How to complete this task = Filter the entries for lines with the word "Open".

Saved entries =
• • • •

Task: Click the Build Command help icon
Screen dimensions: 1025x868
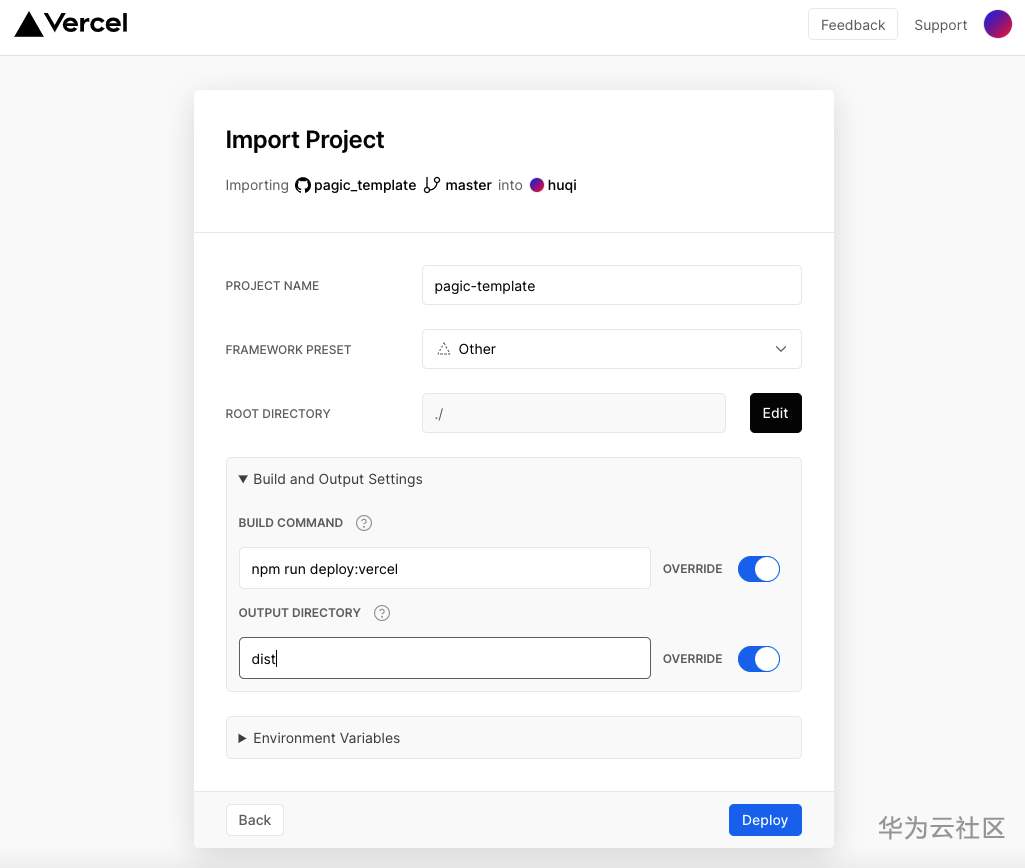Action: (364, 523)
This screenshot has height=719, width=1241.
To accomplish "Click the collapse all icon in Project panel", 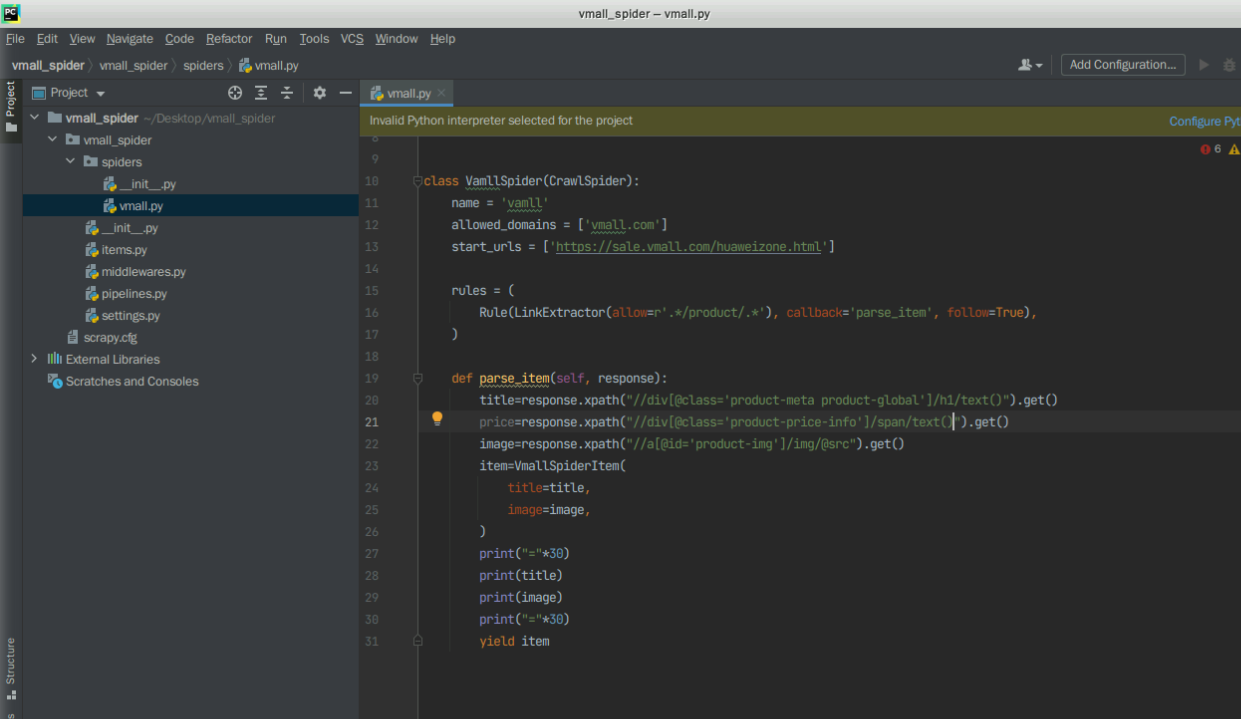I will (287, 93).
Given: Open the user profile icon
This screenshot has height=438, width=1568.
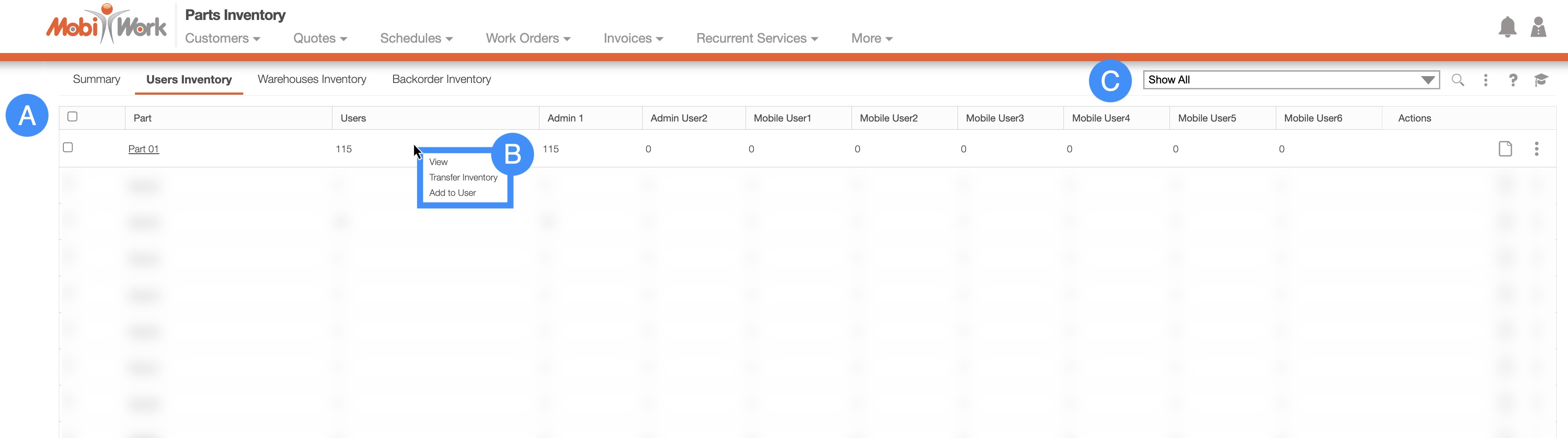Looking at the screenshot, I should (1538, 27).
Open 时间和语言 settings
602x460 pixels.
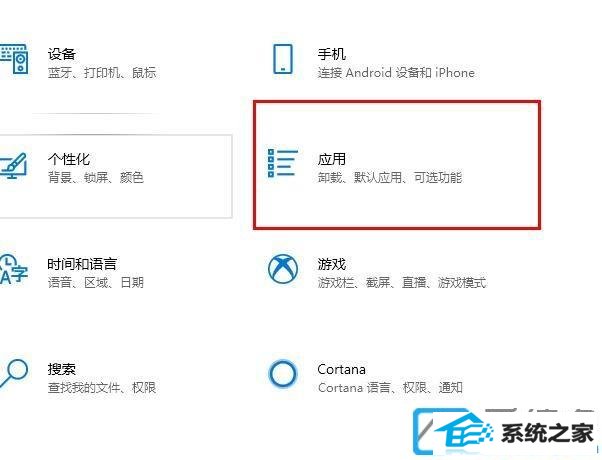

• • • •

Response =
Given: Open the user profile icon
Open 时间和语言 settings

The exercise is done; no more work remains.